Thursday 12 April 2012

Old Mod And Rocker Looking Back (Hello I Must Be Going)


Joe and Phil meet for a last wander with the dogs on the common. Joe's moving out West where the sun shines longer and the air is fresher.
"I'l miss ya," Phil nods grimly. "Ooh else is gonna put up with me insulting them?"
"What, the missus left at last, has she?"
"Yeah, says she's movin' out West with some bloke claims he used to be a Mod."
"Hah. Not many of them round 'ere. Mostly a bunch of dirty greasy gits in old boots."
"Oi! I'll have you know I was always clean, liked to do myself up like Marty Wilde or Billy Fury of a weekend, but even in the week I'd wash me 'ands before tea."


"And what about before meeting your bird? Bet you was always full of grease off those smokey old bikes".
"Least I 'ad some wheels, unlike your lot. Those tiny little things sounded like sewing machines."
"I don't know, used to get me about town and with the engine being covered and all, my clothes never got dirty."


"So these clothes of yours. Where'd you get them from?"
"Some I'd buy local, in Burtons—shirts mostly—but others I'd get made up. My old woman was a dab hand with a needle and thread, made me some lovely stuff. Button-down collars, took in trousers to make 'em flat fronted and all that."

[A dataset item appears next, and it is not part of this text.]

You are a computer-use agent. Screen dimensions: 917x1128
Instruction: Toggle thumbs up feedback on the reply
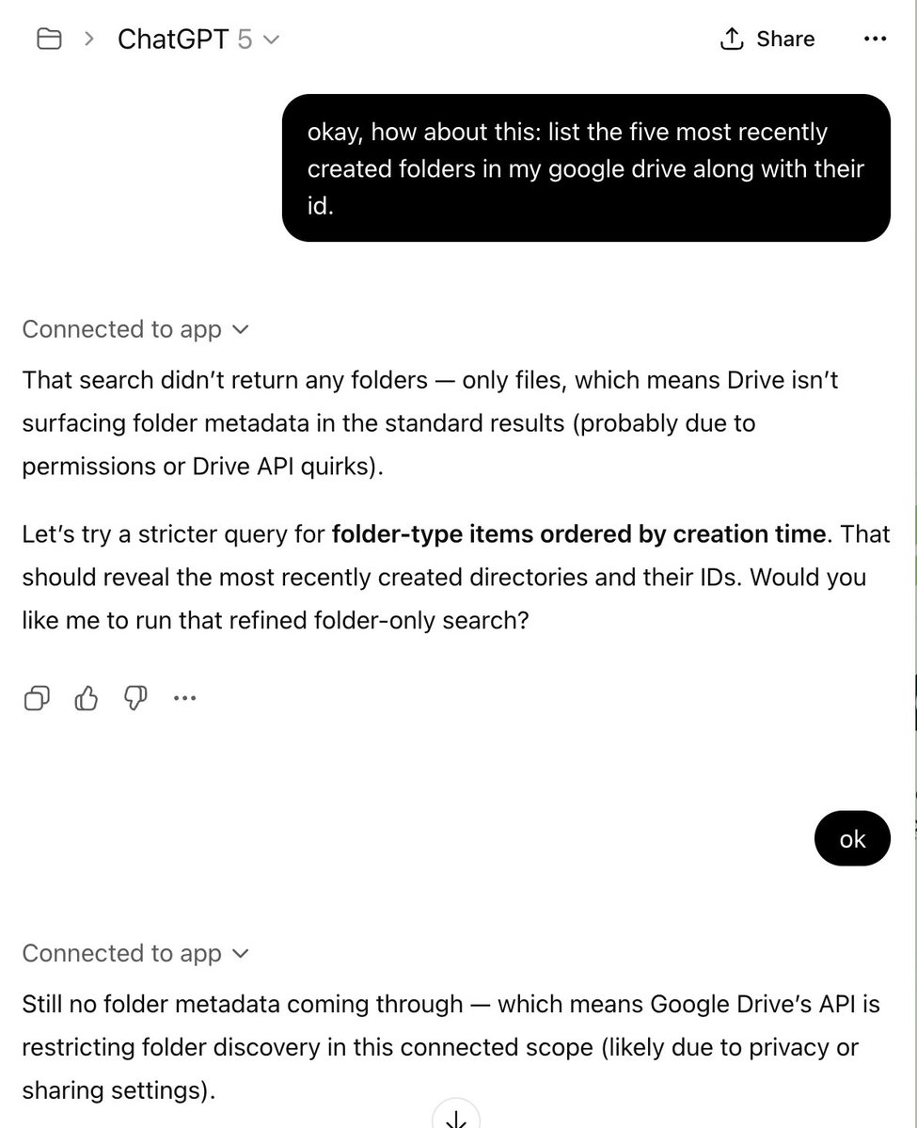[x=86, y=697]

"But how'd you know that they should be like that in the first place? If you didn't go down London, where'd you get the ideas for new clothes? Shops round here sold only the usual stuff for work, like."
"Well, there was the telly, though Ready Steady Go was black and white, of course. But mainly I got my look from record covers."


"Had many, did ya?"
"No, but you could always look, couldn't you? Racks of them long playing singles and albums always out on display, me and a mate would spend Saturday mornings in Jarrolds looking through the sleeves, trying to remember what we'd want done to our clothes. Suits from Burtons could be altered, you see. If there was a particularly good outfit, we'd club together to buy the record, give the sleeve to my mum to work from."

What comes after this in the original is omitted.